By and by he heard a patter of feet, and looking up saw a girl descending the stairs in the fading stream of light. She was clad in trailing white, which gleamed against the dark oak and rustled softly as it flowed about a tall, finely-outlined and finely-poised figure. She had hair of dark brown with paler lights in its curling tendrils, gathered back from a neck that showed a faintly warmer whiteness, than the snowy fabric beneath it. It was, however, her face which seized Vane’s attention; the level brows, the quiet, deep brown eyes, the straight, cleanly-cut nose, and the subtle suggestion of steadfastness and pride which they all conveyed. He rose with a cry that had pleasure and eagerness in it: “Evelyn!”

She came down, moving lightly but, as he noticed, with a rhythmic grace, and laid a firm, cool hand in his.

“I’m glad to see you back, Wallace,” she said. “But you have changed.”

“I’m not sure that’s kind. In some ways you haven’t changed at all; I would have known you anywhere.”

“Nine years is a long time to remember any one.”

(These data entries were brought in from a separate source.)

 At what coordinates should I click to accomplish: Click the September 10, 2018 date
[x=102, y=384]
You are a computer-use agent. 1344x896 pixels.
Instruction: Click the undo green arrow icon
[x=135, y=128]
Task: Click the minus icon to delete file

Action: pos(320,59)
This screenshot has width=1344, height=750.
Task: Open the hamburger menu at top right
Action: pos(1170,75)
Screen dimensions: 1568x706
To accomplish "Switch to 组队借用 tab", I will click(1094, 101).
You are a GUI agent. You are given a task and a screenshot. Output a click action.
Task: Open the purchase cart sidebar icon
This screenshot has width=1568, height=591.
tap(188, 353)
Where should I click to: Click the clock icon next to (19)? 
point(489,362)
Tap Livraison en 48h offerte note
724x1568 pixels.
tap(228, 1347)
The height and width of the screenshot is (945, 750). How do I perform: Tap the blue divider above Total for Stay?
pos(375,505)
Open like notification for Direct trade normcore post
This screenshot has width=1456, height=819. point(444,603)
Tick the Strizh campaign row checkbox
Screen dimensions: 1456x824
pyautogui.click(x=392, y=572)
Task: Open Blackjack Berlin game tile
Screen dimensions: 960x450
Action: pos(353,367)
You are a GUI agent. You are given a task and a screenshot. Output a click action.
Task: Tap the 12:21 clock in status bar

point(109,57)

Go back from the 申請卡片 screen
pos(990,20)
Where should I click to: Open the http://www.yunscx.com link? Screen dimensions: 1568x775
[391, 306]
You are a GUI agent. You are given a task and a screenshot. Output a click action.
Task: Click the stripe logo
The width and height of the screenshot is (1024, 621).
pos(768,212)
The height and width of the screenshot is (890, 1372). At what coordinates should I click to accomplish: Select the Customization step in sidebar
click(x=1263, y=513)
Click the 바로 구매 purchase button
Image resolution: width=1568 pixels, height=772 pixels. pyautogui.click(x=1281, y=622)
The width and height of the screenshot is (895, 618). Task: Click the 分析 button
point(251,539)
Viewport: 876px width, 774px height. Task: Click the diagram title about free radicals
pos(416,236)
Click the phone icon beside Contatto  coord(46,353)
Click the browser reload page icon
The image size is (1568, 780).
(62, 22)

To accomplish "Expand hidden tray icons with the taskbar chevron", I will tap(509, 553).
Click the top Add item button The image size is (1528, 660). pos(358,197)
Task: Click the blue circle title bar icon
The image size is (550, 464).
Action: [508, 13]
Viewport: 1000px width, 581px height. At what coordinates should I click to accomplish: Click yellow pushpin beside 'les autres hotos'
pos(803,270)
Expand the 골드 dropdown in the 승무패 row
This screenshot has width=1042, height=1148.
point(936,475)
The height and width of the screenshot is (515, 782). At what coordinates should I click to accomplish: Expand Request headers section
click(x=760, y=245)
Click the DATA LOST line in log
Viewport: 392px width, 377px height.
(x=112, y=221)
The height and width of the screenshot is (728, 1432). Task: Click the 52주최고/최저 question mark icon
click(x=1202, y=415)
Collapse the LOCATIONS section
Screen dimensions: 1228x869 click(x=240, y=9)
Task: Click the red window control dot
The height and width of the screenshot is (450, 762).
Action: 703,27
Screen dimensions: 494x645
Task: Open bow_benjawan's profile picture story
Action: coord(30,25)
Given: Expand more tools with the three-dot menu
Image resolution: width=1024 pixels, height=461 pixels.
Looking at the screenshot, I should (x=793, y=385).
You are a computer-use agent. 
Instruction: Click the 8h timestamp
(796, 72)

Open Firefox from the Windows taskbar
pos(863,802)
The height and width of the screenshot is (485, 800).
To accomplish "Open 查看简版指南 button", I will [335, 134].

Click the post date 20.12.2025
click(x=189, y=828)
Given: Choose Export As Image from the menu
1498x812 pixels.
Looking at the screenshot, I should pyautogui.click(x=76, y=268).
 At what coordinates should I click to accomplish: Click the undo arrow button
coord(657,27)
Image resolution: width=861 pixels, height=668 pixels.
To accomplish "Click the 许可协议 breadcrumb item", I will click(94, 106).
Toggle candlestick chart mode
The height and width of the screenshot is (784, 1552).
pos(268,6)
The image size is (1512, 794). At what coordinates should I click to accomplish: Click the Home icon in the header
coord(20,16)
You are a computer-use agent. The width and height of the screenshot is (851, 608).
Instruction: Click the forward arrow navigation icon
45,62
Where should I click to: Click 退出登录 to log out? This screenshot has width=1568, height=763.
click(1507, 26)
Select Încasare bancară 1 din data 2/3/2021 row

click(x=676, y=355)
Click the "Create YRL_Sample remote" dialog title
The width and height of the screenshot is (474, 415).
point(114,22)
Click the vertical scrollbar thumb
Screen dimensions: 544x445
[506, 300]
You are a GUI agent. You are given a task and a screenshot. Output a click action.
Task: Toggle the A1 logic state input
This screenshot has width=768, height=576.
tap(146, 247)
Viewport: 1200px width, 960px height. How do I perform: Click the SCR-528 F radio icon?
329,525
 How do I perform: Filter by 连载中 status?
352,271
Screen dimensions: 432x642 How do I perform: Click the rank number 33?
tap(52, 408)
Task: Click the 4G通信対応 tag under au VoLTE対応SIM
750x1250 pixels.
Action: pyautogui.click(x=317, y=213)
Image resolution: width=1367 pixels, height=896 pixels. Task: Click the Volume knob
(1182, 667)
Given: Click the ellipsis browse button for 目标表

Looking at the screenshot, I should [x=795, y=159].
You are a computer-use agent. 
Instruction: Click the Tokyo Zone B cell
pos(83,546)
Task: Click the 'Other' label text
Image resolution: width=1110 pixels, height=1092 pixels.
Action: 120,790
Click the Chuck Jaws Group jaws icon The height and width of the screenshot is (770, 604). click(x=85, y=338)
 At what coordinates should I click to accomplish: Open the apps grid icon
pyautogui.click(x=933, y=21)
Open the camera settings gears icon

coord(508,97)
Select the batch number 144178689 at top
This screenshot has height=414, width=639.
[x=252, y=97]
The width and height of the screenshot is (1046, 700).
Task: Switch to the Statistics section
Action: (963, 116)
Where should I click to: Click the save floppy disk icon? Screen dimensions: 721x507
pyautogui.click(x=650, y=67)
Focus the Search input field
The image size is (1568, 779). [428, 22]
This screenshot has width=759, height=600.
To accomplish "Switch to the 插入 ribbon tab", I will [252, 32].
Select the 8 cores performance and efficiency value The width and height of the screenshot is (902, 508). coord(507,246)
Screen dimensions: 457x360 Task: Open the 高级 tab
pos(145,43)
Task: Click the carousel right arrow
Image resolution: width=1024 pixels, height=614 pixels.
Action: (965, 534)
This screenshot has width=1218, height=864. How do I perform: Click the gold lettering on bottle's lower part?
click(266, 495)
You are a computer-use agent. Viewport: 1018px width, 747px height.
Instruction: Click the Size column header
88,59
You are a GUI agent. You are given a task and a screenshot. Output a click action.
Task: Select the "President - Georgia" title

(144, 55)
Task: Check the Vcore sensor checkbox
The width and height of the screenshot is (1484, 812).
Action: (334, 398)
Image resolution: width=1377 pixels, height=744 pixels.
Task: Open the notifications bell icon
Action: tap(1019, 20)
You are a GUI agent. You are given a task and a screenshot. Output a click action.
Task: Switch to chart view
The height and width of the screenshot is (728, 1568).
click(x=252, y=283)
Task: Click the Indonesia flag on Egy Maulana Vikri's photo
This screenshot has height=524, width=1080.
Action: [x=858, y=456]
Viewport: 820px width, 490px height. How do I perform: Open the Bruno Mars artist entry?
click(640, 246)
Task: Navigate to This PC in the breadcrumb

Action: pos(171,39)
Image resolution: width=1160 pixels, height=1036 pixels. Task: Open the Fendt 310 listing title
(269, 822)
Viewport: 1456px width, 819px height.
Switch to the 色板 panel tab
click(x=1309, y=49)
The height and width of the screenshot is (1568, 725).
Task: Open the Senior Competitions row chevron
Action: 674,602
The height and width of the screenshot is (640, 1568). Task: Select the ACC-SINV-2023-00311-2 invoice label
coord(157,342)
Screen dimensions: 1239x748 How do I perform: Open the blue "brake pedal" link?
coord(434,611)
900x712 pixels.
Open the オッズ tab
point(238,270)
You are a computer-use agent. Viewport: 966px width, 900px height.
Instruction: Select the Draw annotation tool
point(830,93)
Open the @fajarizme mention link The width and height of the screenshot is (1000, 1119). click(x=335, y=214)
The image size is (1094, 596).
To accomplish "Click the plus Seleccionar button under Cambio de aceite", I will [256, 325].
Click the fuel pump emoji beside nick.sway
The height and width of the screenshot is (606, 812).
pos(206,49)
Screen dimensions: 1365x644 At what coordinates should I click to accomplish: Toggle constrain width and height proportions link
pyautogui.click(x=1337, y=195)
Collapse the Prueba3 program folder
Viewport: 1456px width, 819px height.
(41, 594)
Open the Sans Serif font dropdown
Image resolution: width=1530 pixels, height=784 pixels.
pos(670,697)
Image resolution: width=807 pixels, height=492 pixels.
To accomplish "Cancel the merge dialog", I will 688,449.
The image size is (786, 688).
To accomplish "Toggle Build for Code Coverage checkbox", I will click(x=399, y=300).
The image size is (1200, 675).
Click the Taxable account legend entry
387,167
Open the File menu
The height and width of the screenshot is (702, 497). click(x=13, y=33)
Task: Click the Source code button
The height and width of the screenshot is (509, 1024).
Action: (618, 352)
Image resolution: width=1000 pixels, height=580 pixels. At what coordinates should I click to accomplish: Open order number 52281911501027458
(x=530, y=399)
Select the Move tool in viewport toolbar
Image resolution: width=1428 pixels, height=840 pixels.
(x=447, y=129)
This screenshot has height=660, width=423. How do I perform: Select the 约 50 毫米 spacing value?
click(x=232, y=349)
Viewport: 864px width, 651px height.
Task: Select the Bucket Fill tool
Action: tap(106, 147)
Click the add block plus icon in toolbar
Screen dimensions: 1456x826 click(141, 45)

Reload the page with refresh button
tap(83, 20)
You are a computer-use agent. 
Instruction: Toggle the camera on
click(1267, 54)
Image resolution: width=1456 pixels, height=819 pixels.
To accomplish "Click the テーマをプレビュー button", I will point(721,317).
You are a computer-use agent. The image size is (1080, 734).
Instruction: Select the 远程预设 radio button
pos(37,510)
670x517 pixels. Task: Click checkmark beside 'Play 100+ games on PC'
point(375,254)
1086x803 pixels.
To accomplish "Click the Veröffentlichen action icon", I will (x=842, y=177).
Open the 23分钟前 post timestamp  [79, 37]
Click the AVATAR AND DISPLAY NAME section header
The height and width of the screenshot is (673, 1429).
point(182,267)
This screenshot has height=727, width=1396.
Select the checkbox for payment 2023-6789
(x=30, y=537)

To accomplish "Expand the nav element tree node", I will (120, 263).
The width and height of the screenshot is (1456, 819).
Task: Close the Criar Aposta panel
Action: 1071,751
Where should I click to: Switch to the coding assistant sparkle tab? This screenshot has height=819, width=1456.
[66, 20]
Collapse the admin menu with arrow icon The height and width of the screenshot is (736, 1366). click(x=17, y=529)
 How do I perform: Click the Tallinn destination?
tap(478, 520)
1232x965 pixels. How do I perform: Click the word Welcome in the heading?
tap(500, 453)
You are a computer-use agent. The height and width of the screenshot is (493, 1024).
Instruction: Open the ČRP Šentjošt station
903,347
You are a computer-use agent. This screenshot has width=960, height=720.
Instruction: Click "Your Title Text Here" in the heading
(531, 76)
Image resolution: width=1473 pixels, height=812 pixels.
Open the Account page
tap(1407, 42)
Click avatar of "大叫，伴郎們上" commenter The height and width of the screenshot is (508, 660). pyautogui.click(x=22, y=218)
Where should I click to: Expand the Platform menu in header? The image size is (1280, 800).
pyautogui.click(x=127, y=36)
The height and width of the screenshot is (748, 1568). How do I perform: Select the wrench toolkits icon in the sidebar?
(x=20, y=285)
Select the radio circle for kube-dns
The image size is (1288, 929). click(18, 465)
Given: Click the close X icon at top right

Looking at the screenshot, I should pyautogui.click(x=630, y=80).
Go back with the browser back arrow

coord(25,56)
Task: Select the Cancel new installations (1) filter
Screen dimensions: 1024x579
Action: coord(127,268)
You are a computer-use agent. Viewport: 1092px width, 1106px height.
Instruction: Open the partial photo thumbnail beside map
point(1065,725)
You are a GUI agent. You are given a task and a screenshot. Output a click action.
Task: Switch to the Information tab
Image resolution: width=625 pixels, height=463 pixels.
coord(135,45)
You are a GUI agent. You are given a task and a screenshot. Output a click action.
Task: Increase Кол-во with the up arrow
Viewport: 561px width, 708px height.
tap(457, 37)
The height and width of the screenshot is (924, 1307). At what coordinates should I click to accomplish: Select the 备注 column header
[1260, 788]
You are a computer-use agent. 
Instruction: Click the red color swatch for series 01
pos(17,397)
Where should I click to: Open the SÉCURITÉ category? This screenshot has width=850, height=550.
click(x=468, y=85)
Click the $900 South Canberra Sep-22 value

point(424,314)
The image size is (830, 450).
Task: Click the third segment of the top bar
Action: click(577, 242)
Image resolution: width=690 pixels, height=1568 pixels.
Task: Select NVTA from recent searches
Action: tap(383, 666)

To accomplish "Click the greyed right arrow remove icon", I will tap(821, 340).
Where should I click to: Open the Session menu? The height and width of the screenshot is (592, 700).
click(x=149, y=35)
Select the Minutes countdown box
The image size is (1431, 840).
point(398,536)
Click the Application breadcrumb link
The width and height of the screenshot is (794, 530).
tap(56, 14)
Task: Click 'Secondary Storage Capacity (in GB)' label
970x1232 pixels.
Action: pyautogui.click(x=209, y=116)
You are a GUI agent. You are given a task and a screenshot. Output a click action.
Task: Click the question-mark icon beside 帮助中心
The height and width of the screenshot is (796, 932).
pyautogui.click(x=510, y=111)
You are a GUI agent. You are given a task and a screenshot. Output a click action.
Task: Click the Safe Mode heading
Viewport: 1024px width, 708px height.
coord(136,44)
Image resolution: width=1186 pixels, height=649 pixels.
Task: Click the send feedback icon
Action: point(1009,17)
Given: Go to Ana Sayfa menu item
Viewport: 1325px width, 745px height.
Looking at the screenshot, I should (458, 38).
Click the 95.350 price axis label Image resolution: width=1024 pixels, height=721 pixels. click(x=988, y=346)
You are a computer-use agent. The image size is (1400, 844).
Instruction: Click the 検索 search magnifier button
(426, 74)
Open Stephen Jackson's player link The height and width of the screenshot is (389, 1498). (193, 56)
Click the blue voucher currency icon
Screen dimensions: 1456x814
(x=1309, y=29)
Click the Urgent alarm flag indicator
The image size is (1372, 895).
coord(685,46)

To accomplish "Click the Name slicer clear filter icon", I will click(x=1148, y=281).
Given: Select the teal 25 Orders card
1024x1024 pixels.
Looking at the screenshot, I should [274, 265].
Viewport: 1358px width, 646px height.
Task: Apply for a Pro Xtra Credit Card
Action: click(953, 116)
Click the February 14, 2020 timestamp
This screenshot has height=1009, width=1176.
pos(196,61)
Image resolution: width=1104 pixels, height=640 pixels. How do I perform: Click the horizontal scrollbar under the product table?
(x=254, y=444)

Vane had seen few women during that period; but he was not a fool, and he recognised that this was no occasion for an attempt at gallantry. There was nothing coquettish in Evelyn’s words, nor were they ironical. She had answered in the tranquil, matter-of-fact manner which, as he remembered, usually characterised her.

“It’s a little while since you landed, isn’t it?” she added.

“A week,” said Vane. “I’d some business in London, and then I went on to look up Lucy. She had just gone up to town, and I missed her. I shall go up again to see her as soon as she answers my note.”

“It won’t be necessary. She’s coming here for a fortnight very soon.”

“That’s kind,” said Vane. “Whom have I to thank for suggesting it?”